-- SUMBER --
◆ ◆ ◆ ◆
Mahasiswi Ahli Teknologi Laboratorium Kesehatan Poltekkes Kemenkes Makassar

Sabtu, 24 Maret 2018

CONTOH KORUPSI DI LINGKUNGAN MASYARAKAT


CONTOH KORUPSI DI LINGKUNGAN MASYARAKAT

Nama               : Ainan Dwi Lestari
NIM                : PO.71.3.203.17.1.003
Prodi               : D-III Analis Kesehatan
Mata Kuliah    : Pendidikan Budaya Anti Korupsi
Dosen              : Drs. H. Muh. Nasir, M.Pd., M.Kes.



 1.        Lingkungan Sekolah
a.         Waktu
Korupsi waktu seringkali kita jumpai terutama di lingkungan sekolah. Mulai dari anak  sekolah yang SD sampai yang jenjang tertinggi sering sekali korupsi waktu tanpa mereka sadari, di antaranya adalah anak-anak yang seharusnya sekolah malah dengan bangganya membolos, padahal setahu orang tua kita, kita berangkat dari rumah untuk mencari ilmu. Kalau kita melihat  orang yang tidak sekolah mereka sangat menderita, pada benak mereka, mereka ingin sekali bersekolah. Oleh karena itu, kita harus bersekolah dengan tidak pernah membolos agar kita tidak malu dengan anak yang tidak sekolah.
b.        Kepercayaan
 Korupsi kepercayaan sekarang sudah tidak asing lagi dikalangan pelajar. Contohnya adalah pada saat ulangan kita dipercaya oleh guru mata pelajaran untuk mengerjakan ulangan itu sendiri, namun pada saat itu soal pada ulangan itu sulit dan kita menyontek pekerjaan teman sebelah kita. Itu merepakan contoh kecil yang seringkali tanpa kita sadari.
c.         Tindakan Tawuran Pelajar
 Tindakan tawuran antar pelajar di indonesia sudah bukan hal yang baru. Sekarang tawuran antar pelajar sering terjadi karena hal yang sepele misalnya karena gengsi antar sekolah atau perkelahian dari salah satu pelajar dari kedua sekolah tersebut.
◆ ◆ ◆ ◆
-- TUGAS DIBERIKAN 1 --
Tuliskan kembali tanpa perubahan bagian sumber yang diawali kata-kata berisi "1.        Lingkungan Sekolah" dan diakhiri "yang tidak sekolah.".
-- TUGAS DIBERIKAN 2 --
Terjemahkan kalimat dari sumber ini ke dalam bahasa Inggris: "Tindakan tawuran antar pelajar di indonesia sudah bukan hal yang baru."

-- DATA TERSIMPAN --
◆ ◆ ◆ ◆
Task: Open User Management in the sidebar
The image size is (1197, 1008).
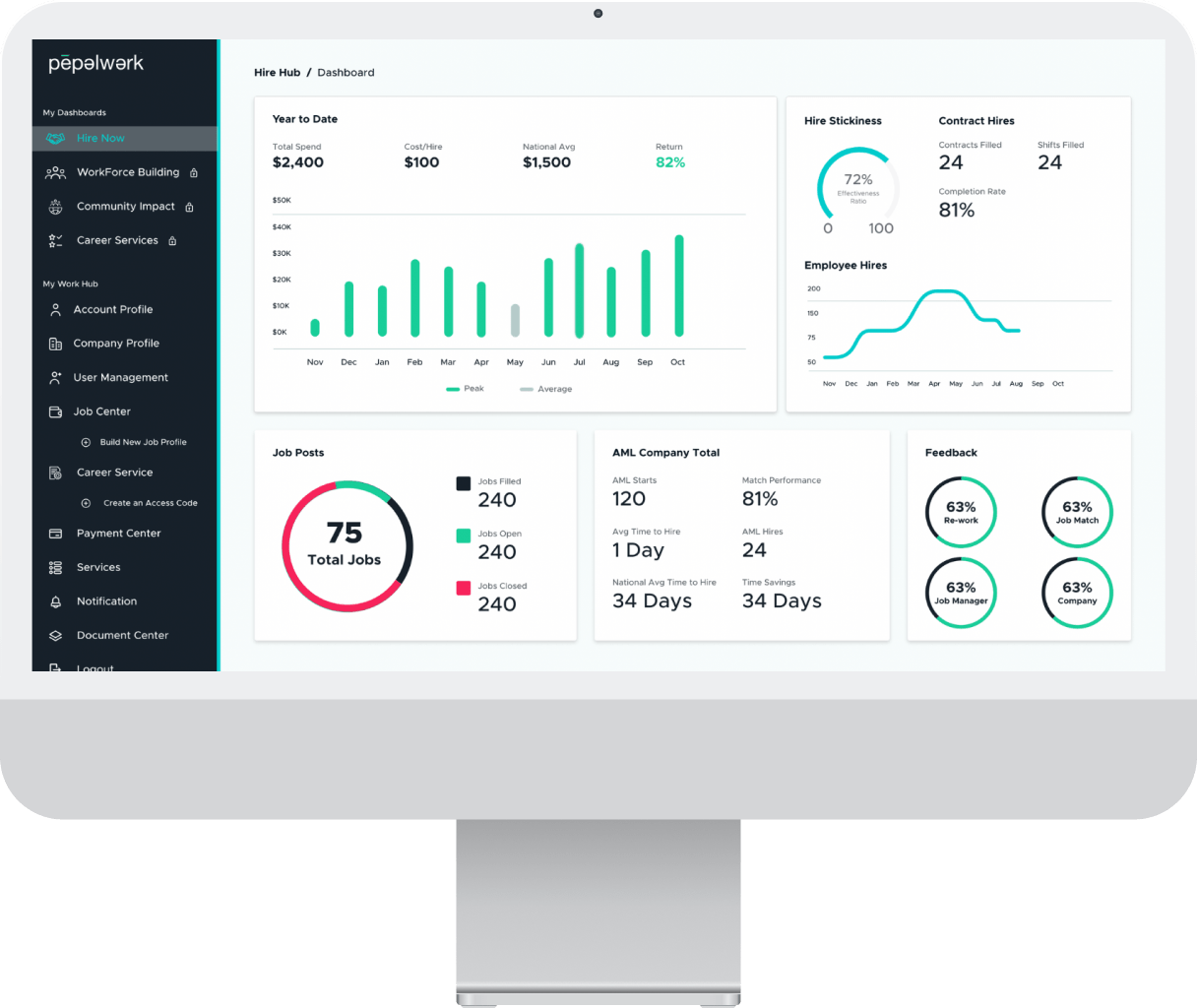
◆ ◆ ◆ ◆
-- JAWABAN LENGKAP 1 --
1.        Lingkungan Sekolah
a.         Waktu
Korupsi waktu seringkali kita jumpai terutama di lingkungan sekolah. Mulai dari anak  sekolah yang SD sampai yang jenjang tertinggi sering sekali korupsi waktu tanpa mereka sadari, di antaranya adalah anak-anak yang seharusnya sekolah malah dengan bangganya membolos, padahal setahu orang tua kita, kita berangkat dari rumah untuk mencari ilmu. Kalau kita melihat  orang yang tidak sekolah mereka sangat menderita, pada benak mereka, mereka ingin sekali bersekolah. Oleh karena itu, kita harus bersekolah dengan tidak pernah membolos agar kita tidak malu dengan anak yang tidak sekolah.

-- JAWABAN LENGKAP 2 --
Brawls between students in Indonesia are no longer anything new.